An open API service indexing awesome lists of open source software.

https://github.com/sanger-tol/curationpretext

A Nextflow DSL2 pipeline for pretext generation in curation
https://github.com/sanger-tol/curationpretext

genomics hic nextflow pipeline

Last synced: 3 months ago
JSON representation

A Nextflow DSL2 pipeline for pretext generation in curation

Awesome Lists containing this project

README

          

# ![sanger-tol/curationpretext](docs/images/curationpretext-light.png#gh-light-mode-only) ![sanger-tol/curationpretext](docs/images/curationpretext-dark.png#gh-dark-mode-only)

[![GitHub Actions CI Status](https://github.com/sanger-tol/curationpretext/actions/workflows/nf-test.yml/badge.svg)](https://github.com/sanger-tol/curationpretext/actions/workflows/nf-test.yml)
[![GitHub Actions Linting Status](https://github.com/sanger-tol/curationpretext/actions/workflows/linting.yml/badge.svg)](https://github.com/sanger-tol/curationpretext/actions/workflows/linting.yml)[![Cite with Zenodo](http://img.shields.io/badge/DOI-10.5281/zenodo.12773958-1073c8?labelColor=000000)](https://doi.org/10.5281/zenodo.12773958)
[![nf-test](https://img.shields.io/badge/unit_tests-nf--test-337ab7.svg)](https://www.nf-test.com)

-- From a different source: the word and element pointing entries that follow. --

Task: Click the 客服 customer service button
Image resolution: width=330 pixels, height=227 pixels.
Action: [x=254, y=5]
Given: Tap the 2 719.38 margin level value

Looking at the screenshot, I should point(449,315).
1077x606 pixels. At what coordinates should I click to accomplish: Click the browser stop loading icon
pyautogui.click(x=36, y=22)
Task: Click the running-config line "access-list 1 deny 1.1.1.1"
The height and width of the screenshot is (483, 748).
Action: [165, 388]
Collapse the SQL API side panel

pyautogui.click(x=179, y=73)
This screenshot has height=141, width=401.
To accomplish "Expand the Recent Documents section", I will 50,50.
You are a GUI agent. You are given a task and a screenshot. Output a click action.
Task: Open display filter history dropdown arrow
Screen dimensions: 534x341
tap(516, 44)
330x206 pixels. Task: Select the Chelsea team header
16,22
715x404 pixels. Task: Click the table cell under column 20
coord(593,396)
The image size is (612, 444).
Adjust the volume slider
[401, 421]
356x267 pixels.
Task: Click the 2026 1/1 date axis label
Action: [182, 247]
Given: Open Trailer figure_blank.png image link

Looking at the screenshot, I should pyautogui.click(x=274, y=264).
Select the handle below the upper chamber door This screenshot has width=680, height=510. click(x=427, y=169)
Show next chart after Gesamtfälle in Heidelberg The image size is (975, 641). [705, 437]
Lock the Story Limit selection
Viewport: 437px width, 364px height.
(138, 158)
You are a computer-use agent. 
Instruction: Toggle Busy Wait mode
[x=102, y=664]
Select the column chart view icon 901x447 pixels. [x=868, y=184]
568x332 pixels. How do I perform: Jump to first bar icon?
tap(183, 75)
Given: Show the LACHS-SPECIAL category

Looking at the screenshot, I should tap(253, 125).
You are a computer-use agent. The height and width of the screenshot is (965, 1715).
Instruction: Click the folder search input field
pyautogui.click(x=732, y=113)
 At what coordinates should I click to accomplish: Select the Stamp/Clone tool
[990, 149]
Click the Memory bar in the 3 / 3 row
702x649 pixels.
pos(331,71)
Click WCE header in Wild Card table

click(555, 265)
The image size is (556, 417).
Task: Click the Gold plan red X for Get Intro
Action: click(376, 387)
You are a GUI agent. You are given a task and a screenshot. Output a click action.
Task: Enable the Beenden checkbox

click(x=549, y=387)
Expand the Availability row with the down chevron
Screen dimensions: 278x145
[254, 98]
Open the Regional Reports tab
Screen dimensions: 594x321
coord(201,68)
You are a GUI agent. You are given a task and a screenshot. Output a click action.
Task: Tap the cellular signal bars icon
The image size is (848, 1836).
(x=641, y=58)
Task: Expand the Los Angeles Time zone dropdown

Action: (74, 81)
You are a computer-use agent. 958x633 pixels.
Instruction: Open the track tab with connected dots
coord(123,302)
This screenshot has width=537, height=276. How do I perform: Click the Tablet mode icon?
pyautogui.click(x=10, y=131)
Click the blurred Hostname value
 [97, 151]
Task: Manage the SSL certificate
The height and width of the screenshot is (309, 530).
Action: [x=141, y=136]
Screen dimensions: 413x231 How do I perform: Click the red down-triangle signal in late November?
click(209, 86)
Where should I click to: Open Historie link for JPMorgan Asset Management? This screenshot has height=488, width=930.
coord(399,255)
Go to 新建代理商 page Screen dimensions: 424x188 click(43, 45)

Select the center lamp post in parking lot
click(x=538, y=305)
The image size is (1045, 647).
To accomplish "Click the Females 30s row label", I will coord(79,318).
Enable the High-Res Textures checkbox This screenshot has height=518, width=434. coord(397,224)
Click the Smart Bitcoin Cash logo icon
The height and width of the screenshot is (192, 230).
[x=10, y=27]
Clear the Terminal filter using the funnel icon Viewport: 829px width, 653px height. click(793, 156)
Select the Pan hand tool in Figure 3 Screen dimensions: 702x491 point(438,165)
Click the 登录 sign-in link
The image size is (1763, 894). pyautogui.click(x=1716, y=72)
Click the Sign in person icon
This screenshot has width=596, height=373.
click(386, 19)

[![Nextflow](https://img.shields.io/badge/version-%E2%89%A525.04.0-green?style=flat&logo=nextflow&logoColor=white&color=%230DC09D&link=https%3A%2F%2Fnextflow.io)](https://www.nextflow.io/)
[![nf-core template version](https://img.shields.io/badge/nf--core_template-3.5.2-green?style=flat&logo=nfcore&logoColor=white&color=%2324B064&link=https%3A%2F%2Fnf-co.re)](https://github.com/nf-core/tools/releases/tag/3.5.2)
[![run with conda](http://img.shields.io/badge/run%20with-conda-3EB049?labelColor=000000&logo=anaconda)](https://docs.conda.io/en/latest/)
[![run with docker](https://img.shields.io/badge/run%20with-docker-0db7ed?labelColor=000000&logo=docker)](https://www.docker.com/)
[![run with singularity](https://img.shields.io/badge/run%20with-singularity-1d355c.svg?labelColor=000000)](https://sylabs.io/docs/)
[![Launch on Seqera Platform](https://img.shields.io/badge/Launch%20%F0%9F%9A%80-Seqera%20Platform-%234256e7)](https://cloud.seqera.io/launch?pipeline=https://github.com/sanger-tol/curationpretext)

## Introduction

**sanger-tol/curationpretext** is a bioinformatics pipeline typically used in conjunction with [TreeVal](https://github.com/sanger-tol/treeval) to generate pretext maps (and optionally telomeric, gap, coverage, and repeat density plots which can be ingested into pretext) for the manual curation of high quality genomes.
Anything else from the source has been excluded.